L’operazione di sottocosto, un supersconto dell’80%, nasce da una scelta di relazioni commerciali tra un’azienda vitivinicola irpina con la GDO per la produzione di una “private label”. La giacenza di magazzino e operazioni di acquisizioni aziendali hanno spinto alla vendita promozionale ad un prezzo che è fuori dal mercato dei vini a marchio.

“Queste iniziative commerciali aggressive – denuncia il direttore Loffreda – sono uno schiaffo al lavoro di investimenti che il sistema vitivinicolo irpino porta avanti da anni. Ricordo che sotto l’egida del Consorzio di Tutela operano oltre 550 cantine avellinesi, che con grande fatica hanno conquistato una credibilità sul mercato nazionale ed internazionale.

Chi pensa solo al proprio tornaconto, senza badare alle distorsioni che genera, causa un danno a tutto il mondo del vino d’Irpinia. Per raschiare il barile in condizioni di forza, determinate dall’emergenza covid, c’è chi avvelena i pozzi del mercato. Non è accettabile, soprattutto in questo anno difficile che si sta chiudendo.

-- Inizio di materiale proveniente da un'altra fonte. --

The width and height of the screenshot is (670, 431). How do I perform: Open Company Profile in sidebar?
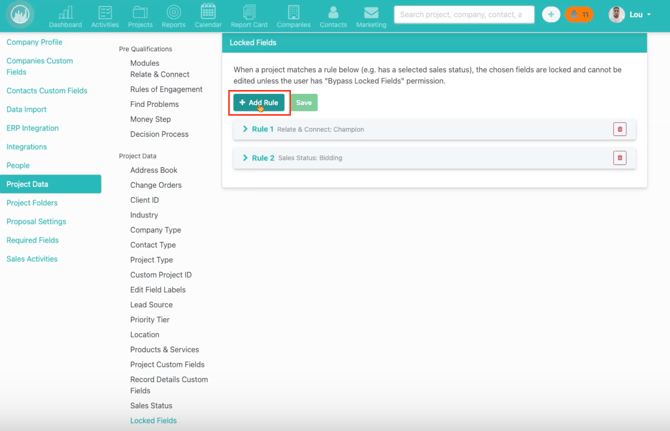34,42
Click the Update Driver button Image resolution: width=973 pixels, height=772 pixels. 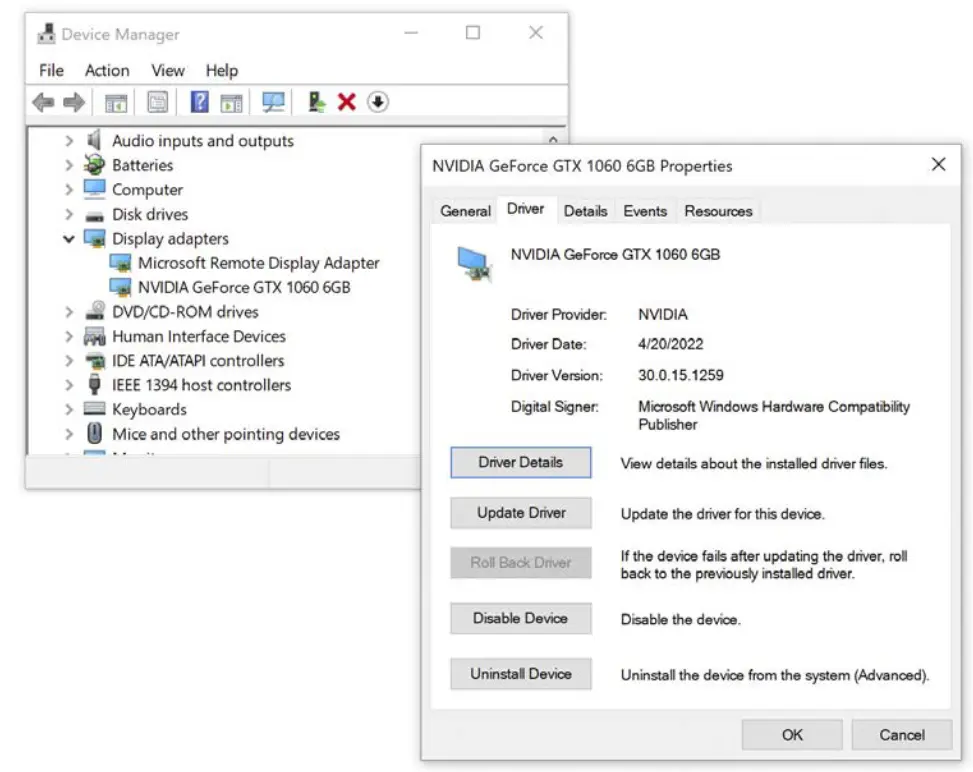(x=521, y=513)
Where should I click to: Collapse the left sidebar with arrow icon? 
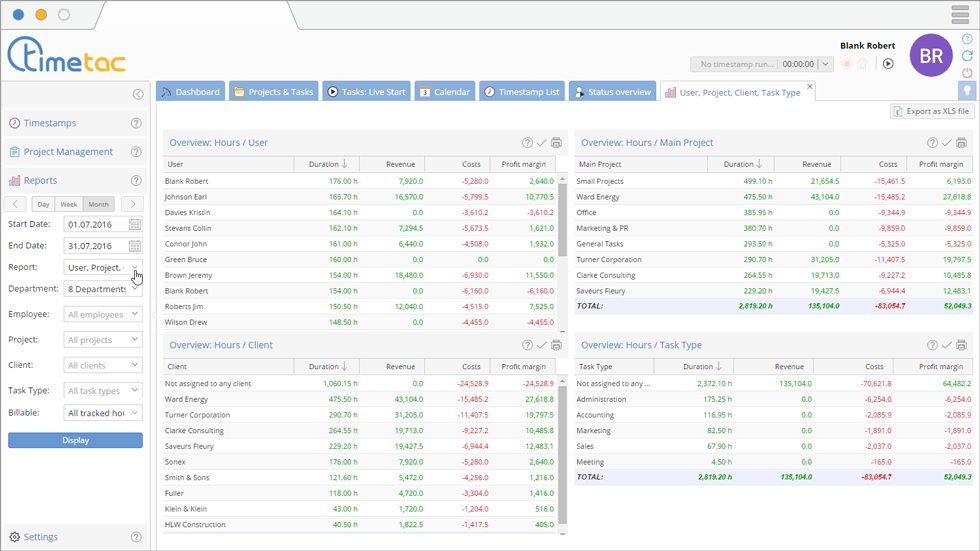138,95
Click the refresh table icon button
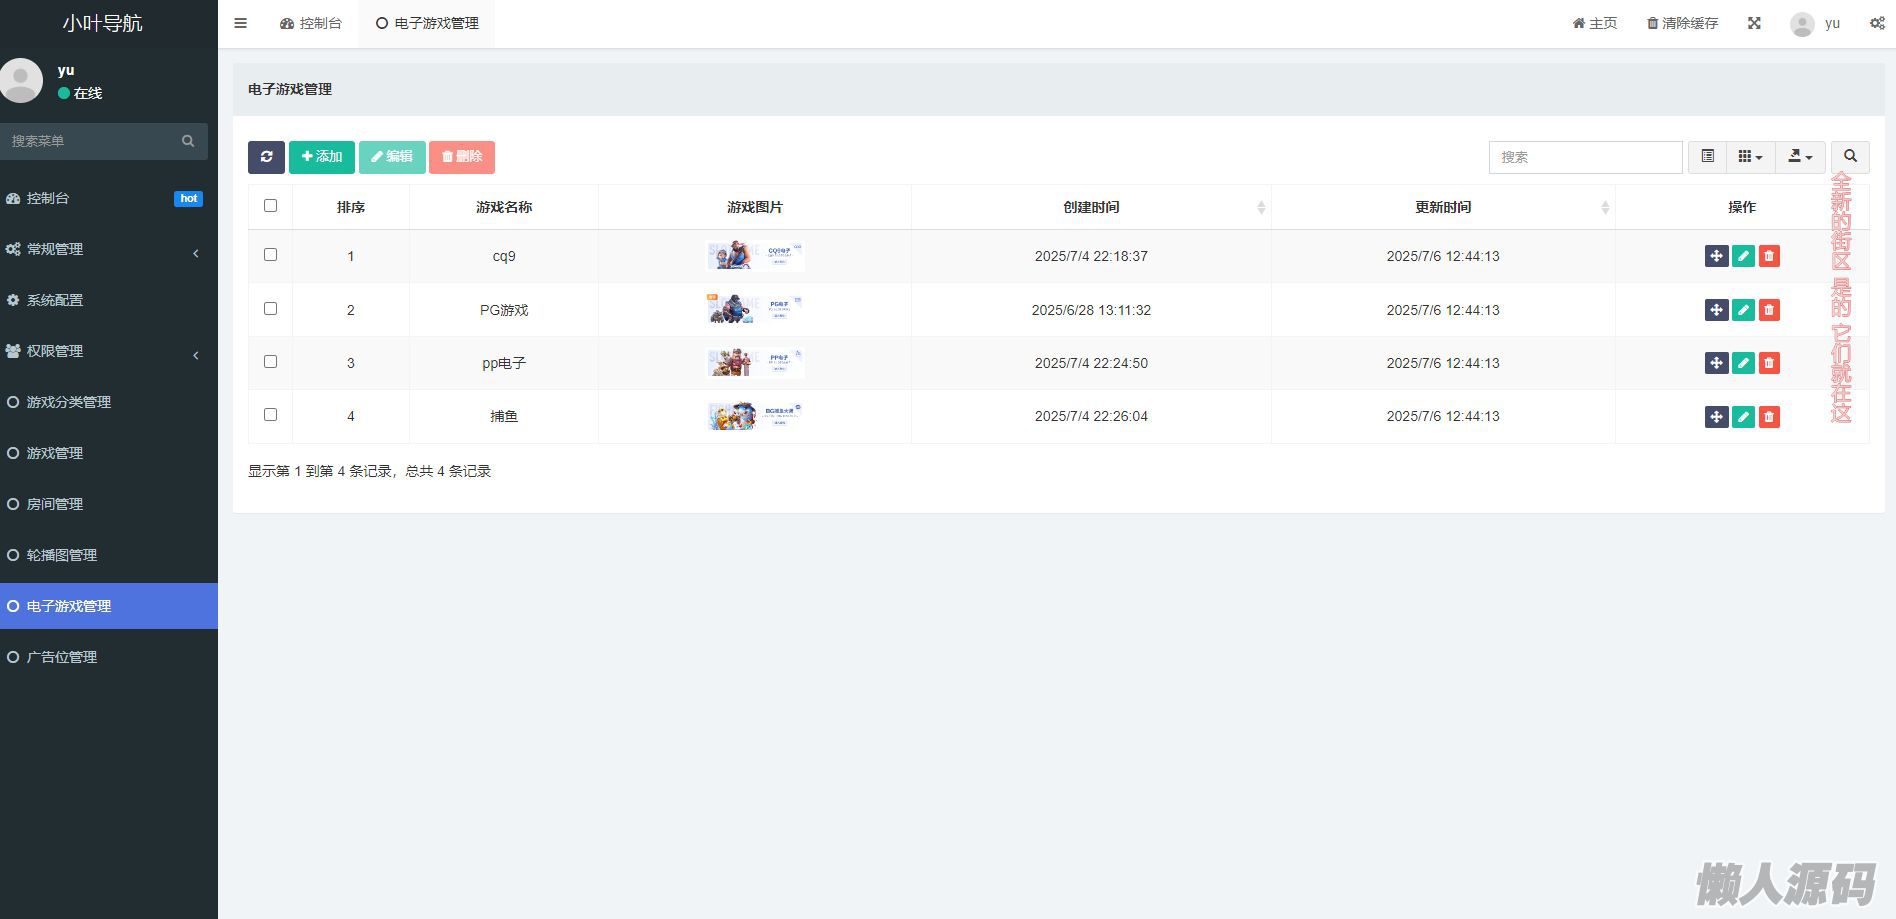1896x919 pixels. (x=266, y=157)
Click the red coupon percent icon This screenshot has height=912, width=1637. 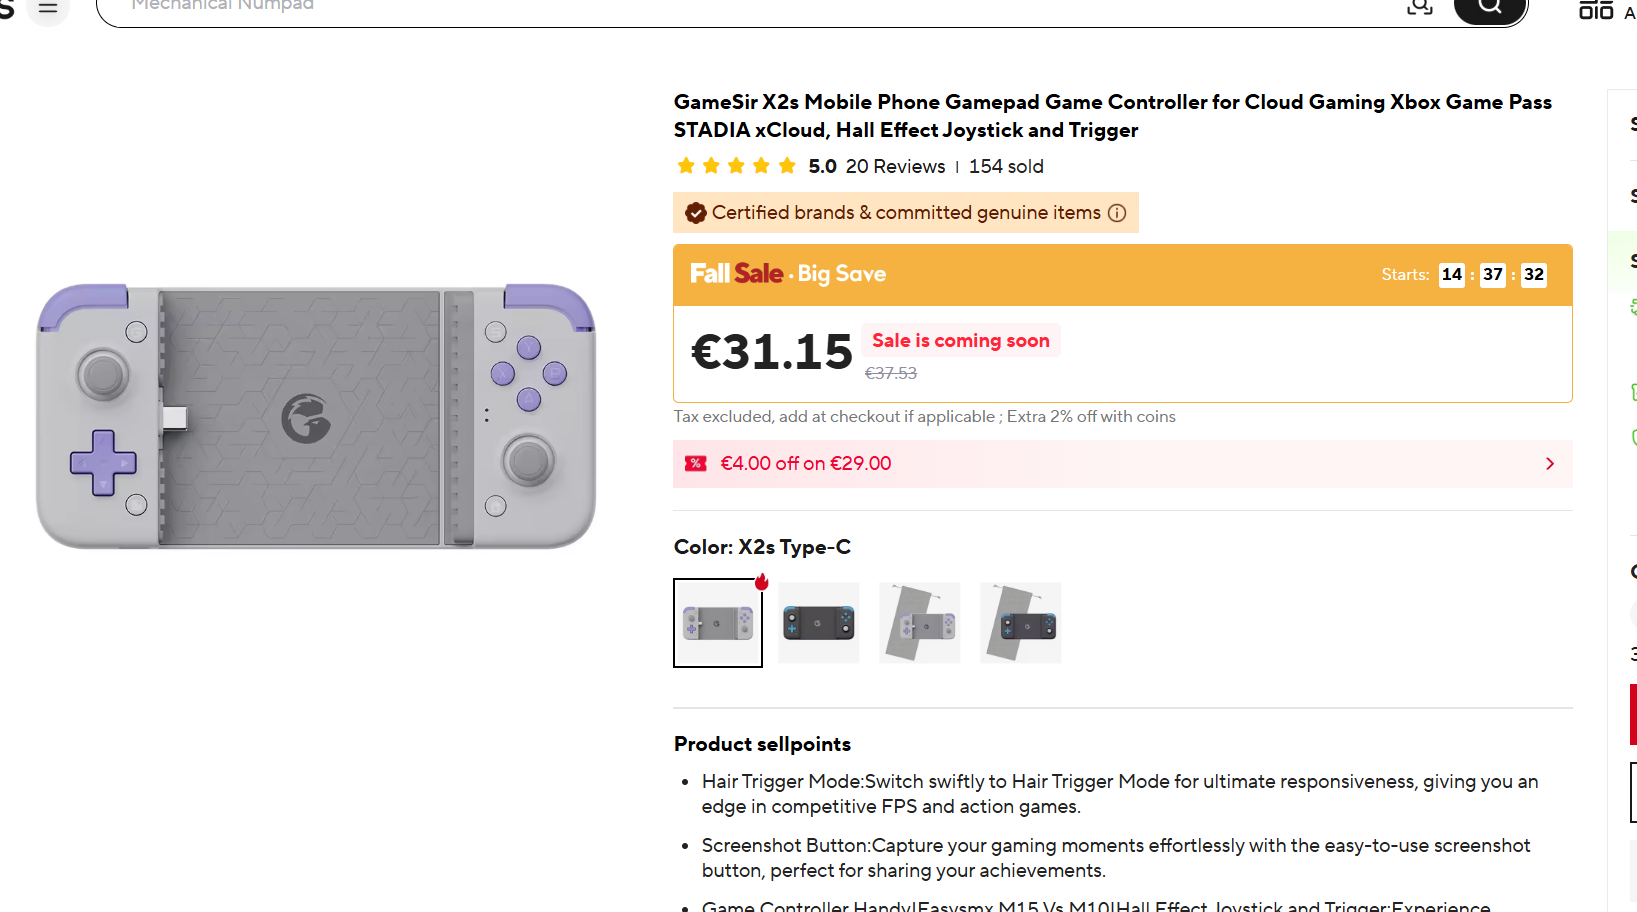coord(695,464)
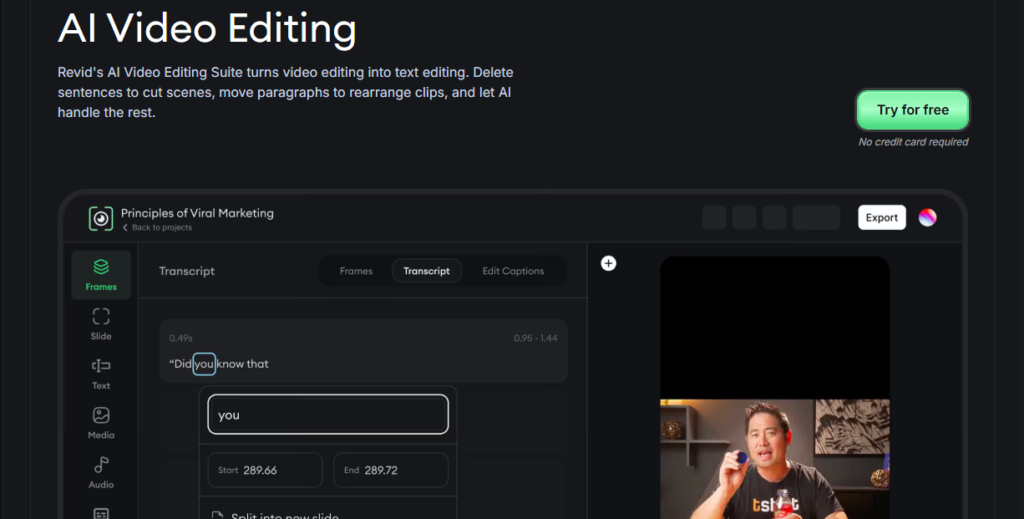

La grande distribuzione non ha avuto un solo giorno di chiusura e sappiamo, da ricerche del centro studi Coldiretti, che ha registrato incrementi di vendite del vino del 7%, grazie alla chiusura del canale ristorazione. Pertanto, faccio un appello al senso di responsabilità della GDO affinché si abbia la consapevolezza che il guadagno veloce di oggi scava la fossa al mercato del vino di domani”.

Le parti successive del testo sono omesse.